EXERCISE DETAILS. The material below is to be copied exactly from the line with "Task: Click the sunrise marker icon at 07:42" up to and including the line with "The height and", with nothing else kept and no pictures.

** RECORDS PROVIDED follows **

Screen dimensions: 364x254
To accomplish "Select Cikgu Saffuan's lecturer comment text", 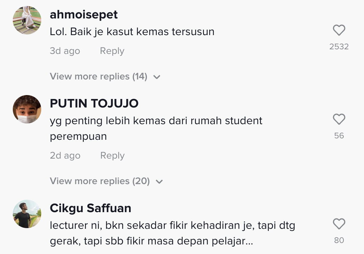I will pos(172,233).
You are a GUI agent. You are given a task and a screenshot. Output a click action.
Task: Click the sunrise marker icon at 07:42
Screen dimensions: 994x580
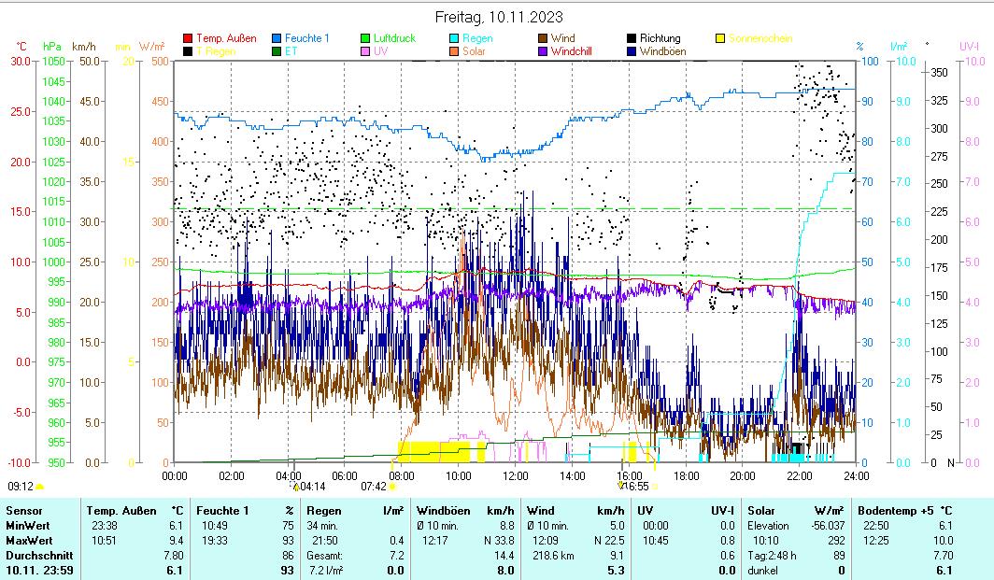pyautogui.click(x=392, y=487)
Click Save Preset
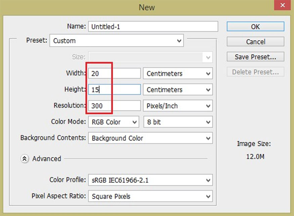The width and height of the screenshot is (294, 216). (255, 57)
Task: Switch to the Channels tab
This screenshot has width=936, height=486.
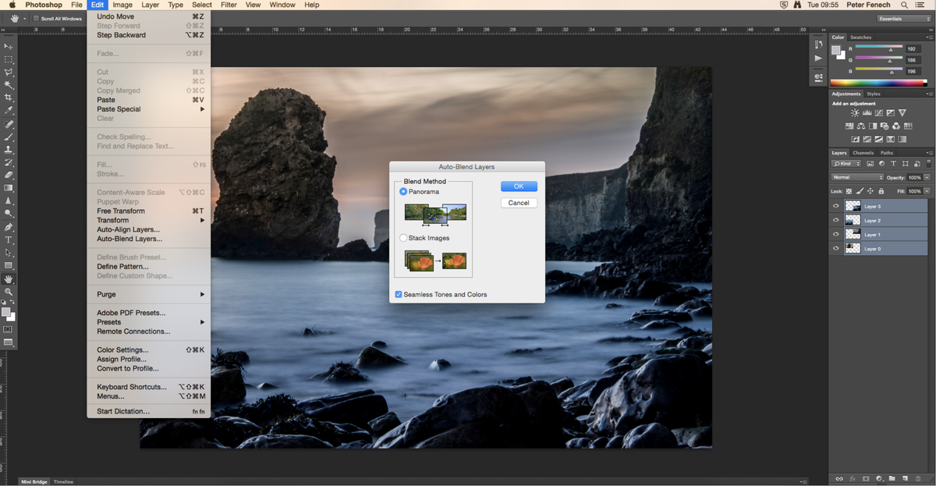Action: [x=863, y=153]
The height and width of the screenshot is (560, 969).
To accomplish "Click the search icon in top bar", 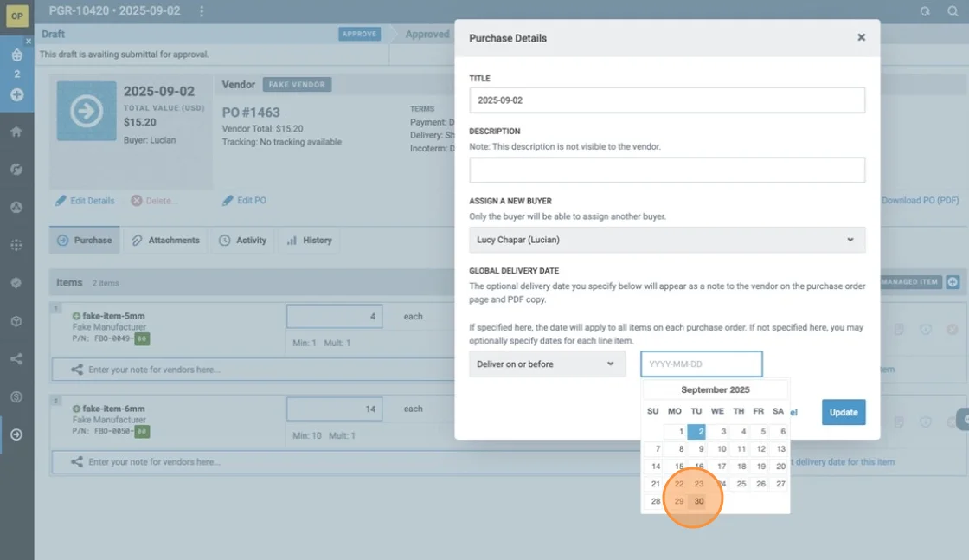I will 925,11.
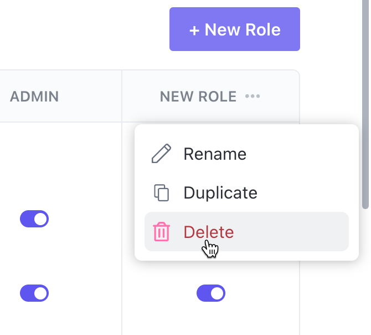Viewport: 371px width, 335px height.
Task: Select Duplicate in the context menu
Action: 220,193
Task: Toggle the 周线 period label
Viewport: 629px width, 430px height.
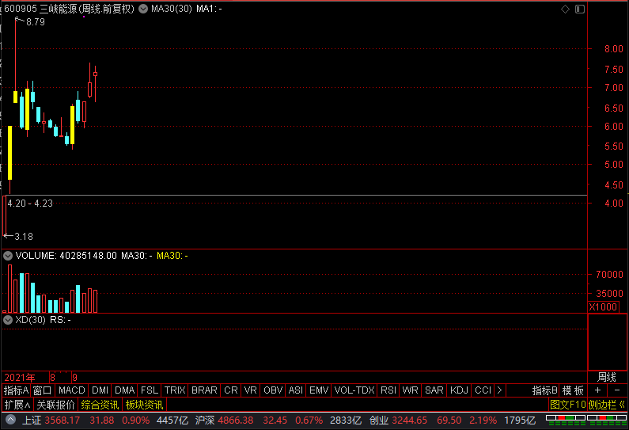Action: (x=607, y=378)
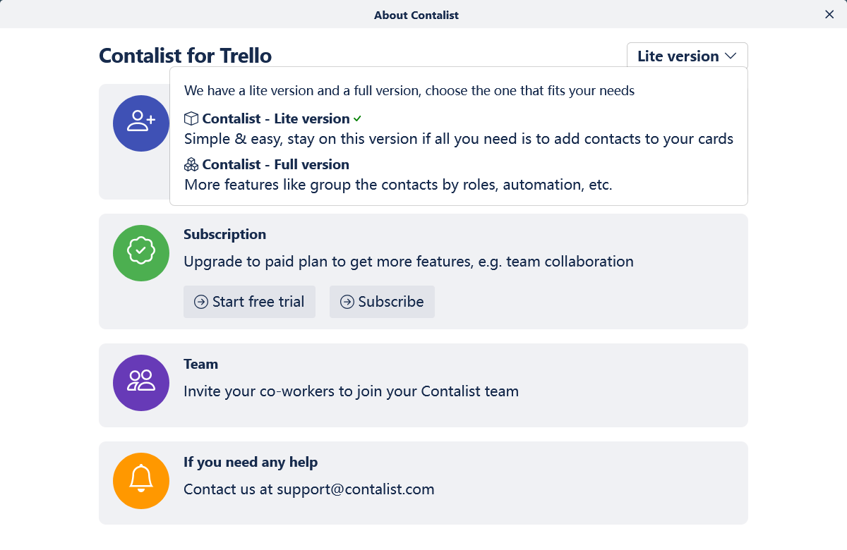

** End of RECORDS PROVIDED **
** RECORDS PROVIDED follows **

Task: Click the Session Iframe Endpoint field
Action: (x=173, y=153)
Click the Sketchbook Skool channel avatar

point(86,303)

** End of RECORDS PROVIDED **

WRITTEN REPLY.
Task: Click the sunrise marker icon at 07:42
Screen dimensions: 994x580
pyautogui.click(x=392, y=487)
Click Save Preset
The width and height of the screenshot is (294, 216). (255, 57)
Task: Switch to the Channels tab
This screenshot has width=936, height=486.
Action: [x=863, y=153]
The height and width of the screenshot is (560, 969).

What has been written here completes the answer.